- **Task instructions**: Give back each line of the material that contains the word "beside".

- **Extracted material**:

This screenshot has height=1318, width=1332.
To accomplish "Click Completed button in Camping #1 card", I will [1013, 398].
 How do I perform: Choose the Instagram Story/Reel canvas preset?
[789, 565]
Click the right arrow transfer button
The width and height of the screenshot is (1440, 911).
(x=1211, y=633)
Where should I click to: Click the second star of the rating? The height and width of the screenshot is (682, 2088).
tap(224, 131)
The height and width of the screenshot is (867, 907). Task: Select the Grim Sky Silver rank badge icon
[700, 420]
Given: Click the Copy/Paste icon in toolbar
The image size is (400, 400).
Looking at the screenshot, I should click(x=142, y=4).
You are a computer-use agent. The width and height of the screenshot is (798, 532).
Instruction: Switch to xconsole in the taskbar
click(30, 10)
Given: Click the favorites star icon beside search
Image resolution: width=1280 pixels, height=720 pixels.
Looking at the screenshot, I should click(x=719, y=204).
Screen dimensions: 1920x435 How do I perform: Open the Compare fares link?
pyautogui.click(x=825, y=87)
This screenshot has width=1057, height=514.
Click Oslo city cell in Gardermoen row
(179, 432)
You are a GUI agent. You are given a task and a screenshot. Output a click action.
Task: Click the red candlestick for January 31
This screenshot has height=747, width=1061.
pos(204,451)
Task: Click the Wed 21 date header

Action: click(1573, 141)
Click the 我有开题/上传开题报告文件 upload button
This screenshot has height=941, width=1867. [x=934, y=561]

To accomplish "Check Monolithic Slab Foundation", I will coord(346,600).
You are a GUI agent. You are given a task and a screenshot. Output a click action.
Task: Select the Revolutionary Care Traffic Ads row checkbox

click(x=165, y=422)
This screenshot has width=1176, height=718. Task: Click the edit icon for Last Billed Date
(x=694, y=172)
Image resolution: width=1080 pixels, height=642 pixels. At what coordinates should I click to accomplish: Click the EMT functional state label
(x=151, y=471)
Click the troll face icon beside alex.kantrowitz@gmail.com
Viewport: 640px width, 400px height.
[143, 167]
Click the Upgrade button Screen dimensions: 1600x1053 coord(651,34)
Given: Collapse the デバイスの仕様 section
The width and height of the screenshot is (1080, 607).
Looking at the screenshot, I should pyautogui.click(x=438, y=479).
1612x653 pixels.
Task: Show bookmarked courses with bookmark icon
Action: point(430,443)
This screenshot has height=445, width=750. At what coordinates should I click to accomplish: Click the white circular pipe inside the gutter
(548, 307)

- **Solution to this problem**:
Given: Click the favorites star icon beside search
Click the troll face icon beside alex.kantrowitz@gmail.com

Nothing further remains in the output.